La analogía entre Huarte y Kant cesa cuando reparamos en los esfuerzos del médico de Baeza para poner en comunicación la dimensión moral con la psicológica y fisiológica, o sea, para mantener su principio de la continuidad esencial entre la materia y el espíritu. Así, en el capítulo XIII del Examen se nos explica que las dos principales virtudes cardinales, la justicia y la prudencia, han menester ingenio y buen temperamento para poderlas ejercitar, y que la buena intención no basta: "Si la voluntad bastase para hacer las cosas bien ordenadas, ninguna obra buena ni mala errarían los hombres". Sin embargo, otra cosa pasa con las virtudes inferiores: "La fortaleza y templanza son dos virtudes que el hombre tiene en la mano aunque le falte la disposición natural". En esto, Huarte no hace más que interpretar originalmente la añeja distinción aristotélica entre las disposiciones intelectuales y las propiamente morales.

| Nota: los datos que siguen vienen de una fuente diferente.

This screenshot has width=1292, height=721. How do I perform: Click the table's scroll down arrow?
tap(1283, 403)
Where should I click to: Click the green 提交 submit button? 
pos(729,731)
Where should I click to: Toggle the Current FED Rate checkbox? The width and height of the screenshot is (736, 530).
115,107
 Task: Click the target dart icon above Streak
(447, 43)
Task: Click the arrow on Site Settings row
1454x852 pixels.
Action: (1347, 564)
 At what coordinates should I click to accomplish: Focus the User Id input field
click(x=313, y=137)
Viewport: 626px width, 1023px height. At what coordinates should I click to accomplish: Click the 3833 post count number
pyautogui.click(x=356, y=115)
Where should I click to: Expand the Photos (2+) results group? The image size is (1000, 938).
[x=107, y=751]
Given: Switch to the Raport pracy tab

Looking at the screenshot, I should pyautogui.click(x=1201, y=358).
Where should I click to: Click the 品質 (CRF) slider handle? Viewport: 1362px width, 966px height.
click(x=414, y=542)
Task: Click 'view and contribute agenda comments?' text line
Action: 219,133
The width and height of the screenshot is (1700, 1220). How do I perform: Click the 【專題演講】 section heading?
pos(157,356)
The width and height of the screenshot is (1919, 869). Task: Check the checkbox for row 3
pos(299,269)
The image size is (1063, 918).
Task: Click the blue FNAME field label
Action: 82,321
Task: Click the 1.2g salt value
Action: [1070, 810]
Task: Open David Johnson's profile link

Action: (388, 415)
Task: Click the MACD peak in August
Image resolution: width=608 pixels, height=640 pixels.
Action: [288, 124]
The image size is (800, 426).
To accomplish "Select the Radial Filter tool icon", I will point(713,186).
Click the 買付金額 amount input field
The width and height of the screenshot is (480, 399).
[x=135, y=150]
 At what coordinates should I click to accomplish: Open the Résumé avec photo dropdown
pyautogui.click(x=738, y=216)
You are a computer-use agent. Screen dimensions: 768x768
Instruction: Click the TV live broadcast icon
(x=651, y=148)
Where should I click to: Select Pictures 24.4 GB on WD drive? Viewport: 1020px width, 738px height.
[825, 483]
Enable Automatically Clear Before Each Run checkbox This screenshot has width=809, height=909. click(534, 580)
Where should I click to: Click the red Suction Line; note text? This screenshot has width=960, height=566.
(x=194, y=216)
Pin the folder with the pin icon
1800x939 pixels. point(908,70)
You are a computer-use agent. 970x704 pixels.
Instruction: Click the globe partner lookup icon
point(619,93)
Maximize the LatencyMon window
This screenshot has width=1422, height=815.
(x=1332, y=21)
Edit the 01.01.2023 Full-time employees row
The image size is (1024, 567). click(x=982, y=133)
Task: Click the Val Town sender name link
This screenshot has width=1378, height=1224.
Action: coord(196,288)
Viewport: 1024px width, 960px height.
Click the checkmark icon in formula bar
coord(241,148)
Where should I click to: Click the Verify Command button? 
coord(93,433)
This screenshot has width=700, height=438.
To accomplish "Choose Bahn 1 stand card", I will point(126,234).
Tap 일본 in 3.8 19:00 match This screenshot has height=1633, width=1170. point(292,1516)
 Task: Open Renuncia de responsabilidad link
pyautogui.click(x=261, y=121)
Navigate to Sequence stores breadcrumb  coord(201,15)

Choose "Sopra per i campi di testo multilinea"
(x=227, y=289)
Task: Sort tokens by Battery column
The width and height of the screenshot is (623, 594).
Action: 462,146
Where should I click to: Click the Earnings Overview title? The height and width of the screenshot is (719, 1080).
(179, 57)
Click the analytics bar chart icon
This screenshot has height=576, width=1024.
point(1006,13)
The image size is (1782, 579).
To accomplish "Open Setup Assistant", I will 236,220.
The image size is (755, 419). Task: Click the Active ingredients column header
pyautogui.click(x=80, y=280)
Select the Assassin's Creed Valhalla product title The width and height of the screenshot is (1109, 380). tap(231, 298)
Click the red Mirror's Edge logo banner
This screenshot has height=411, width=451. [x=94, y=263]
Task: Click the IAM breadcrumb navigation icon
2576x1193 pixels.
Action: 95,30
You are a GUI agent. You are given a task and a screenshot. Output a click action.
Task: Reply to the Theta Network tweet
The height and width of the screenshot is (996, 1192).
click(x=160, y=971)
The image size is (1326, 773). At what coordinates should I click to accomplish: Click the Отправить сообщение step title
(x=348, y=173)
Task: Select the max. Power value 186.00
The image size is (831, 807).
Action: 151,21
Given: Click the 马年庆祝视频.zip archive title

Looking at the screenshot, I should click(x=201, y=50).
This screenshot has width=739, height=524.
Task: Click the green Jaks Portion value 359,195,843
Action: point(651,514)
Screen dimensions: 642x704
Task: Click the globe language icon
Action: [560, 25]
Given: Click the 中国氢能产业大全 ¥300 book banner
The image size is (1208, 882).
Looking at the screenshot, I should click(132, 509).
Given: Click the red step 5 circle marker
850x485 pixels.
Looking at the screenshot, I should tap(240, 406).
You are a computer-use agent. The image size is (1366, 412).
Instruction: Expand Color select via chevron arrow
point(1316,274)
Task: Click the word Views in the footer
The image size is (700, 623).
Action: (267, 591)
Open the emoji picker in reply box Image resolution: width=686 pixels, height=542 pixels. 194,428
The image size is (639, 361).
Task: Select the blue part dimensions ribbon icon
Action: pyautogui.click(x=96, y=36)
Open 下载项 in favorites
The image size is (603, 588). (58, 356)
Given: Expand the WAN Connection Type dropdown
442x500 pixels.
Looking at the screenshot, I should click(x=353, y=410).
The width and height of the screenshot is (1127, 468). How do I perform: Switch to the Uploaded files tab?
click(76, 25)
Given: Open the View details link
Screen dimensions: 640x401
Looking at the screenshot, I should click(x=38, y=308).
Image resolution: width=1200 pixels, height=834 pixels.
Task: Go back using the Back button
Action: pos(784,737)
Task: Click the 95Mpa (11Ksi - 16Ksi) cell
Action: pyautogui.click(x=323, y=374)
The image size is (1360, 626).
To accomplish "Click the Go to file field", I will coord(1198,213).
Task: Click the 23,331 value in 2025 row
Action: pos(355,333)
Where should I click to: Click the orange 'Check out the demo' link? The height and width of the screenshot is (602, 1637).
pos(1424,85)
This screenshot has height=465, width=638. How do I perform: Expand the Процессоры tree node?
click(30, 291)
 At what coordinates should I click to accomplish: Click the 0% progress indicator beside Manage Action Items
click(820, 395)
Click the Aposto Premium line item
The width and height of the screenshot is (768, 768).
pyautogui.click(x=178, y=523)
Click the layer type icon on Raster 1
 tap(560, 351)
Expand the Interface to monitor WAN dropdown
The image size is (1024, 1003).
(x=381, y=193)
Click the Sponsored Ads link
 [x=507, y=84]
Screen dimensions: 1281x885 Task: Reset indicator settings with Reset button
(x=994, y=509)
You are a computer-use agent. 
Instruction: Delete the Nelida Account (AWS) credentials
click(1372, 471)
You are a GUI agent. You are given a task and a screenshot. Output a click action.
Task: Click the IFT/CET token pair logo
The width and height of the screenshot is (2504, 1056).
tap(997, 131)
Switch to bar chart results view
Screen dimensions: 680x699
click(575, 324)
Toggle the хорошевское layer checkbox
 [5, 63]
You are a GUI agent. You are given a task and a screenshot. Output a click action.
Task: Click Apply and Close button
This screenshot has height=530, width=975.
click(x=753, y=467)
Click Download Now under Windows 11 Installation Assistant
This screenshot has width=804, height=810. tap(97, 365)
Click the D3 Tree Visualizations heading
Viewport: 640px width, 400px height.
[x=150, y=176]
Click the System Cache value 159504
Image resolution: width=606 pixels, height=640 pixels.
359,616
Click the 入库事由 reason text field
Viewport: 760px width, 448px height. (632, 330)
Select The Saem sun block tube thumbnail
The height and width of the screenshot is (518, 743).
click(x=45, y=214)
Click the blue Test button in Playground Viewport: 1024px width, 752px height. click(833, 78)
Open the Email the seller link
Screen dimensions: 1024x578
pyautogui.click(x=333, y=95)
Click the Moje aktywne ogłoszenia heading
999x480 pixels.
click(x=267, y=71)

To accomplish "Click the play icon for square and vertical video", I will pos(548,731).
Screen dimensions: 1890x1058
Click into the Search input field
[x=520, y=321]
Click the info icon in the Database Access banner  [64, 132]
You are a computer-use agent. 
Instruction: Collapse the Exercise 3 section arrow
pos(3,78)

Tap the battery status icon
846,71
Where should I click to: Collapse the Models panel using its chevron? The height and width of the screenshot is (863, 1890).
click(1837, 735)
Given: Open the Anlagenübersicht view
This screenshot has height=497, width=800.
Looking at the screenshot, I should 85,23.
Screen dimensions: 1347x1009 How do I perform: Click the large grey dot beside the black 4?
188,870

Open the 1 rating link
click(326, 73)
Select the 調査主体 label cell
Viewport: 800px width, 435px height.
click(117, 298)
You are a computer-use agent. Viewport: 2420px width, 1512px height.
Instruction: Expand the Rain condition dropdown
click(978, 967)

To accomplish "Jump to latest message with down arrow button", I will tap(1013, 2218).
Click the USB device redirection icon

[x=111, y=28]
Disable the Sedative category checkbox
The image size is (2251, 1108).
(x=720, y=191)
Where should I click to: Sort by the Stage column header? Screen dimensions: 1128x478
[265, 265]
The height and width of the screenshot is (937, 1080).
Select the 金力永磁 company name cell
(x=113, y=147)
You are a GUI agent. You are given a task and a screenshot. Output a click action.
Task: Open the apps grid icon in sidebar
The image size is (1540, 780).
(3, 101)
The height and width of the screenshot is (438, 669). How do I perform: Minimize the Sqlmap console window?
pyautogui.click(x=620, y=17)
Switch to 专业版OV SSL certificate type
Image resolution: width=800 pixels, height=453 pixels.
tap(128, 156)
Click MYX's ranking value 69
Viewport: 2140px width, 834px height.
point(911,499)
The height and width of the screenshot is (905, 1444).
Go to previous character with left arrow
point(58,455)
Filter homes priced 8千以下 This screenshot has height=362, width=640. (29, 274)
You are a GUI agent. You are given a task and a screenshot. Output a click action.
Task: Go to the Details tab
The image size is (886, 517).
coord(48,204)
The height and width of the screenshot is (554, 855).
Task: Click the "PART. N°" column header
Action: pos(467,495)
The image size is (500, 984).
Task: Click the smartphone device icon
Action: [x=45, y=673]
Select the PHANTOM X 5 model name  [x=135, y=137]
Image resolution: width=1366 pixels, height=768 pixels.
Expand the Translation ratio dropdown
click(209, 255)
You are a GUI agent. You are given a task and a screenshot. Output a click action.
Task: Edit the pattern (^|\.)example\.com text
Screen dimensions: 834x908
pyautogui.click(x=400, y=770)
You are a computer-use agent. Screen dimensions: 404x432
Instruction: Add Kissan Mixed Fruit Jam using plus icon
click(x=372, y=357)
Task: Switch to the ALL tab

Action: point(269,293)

En cualquier caso se preserva el dominio del entendimiento. Se ve que el valor natural es contrario a la prudencia, pero uno puede ser valiente porque así lo impone el entendimiento: así el prudente entiende que "por el ánima ha de poner la honra, y por la honra la vida, y por la vida la hacienda". El hombre muy sabio no es valiente por disposición natural, porque los mismos humores que le hacen prudente le hacen temeroso y cobarde. Ahora bien, la sabiduría no es blandura. Hay una intimidad natural y trágica entre la inteligencia y el dolor... "La gente de poco saber llama desasosiego al cuidado, al castigo crueldad, a la remisión misericordia, y al sufrir y disimular las cosas mal hechas buena condición; y esto realmente nace de ser los hombres necios...; los prudentes y sabios no tienen paciencia ni pueden sufrir las cosas que van mal guiadas, aunque no sean suyas: por donde viven muy poco y con muchos dolores de espíritu", mientras que "los necios viven más descansados", "angelitos" -les llama irónicamente Huarte-, en realidad no son "ángeles del cielo", sino "asnos en la tierra". Pues los ángeles verdaderos del cielo nos hablan en lenguaje espiritual moviendo la imaginativa y si nos dijeran palabras materiales los tendríamos más bien por importunos y mal acondicionados. Pero el necio carece de imaginación y tiene remisa la facultad irascible, gran deficiencia en el hombre, por cuanto "la irascible es el verdugo y espada de la razón". Y el hombre que no riñe las cosas mal hechas, o lo hace de necio o por ser falto de irascible.

A pesar de los esfuerzos denodados que hace Huarte para mantener la continuidad entre naturaleza y espíritu, entre causalidad y libertad, los mismos hechos sociales apuntan una cierta contrariedad entre la norma convencional y la naturaleza, por la que él mismo muestra su repugnancia, pues hombres bien dotados por la Naturaleza para gobernar quedan privados por su condición humilde del honor y la libertad en que naturaleza les puso y, por el contrario, otros cuyo ingenio y costumbres fueron ordenados para ser esclavos y siervos quedan hechos señores por nacer en casas ilustres. Este naturalismo, socialmente crítico (suavemente similar al del Calicles del Gorgias platónico o al anticonvencionalismo de ciertos sofistas como Antifonte), se convierte en una especie de "alabanza de aldea" cuando Huarte considera "que por maravilla salen hombres muy hazañosos, o de grande ingenio para las ciencias y armas, que no nazcan en aldeas o lugares pajizos, y no en las ciudades muy grandes".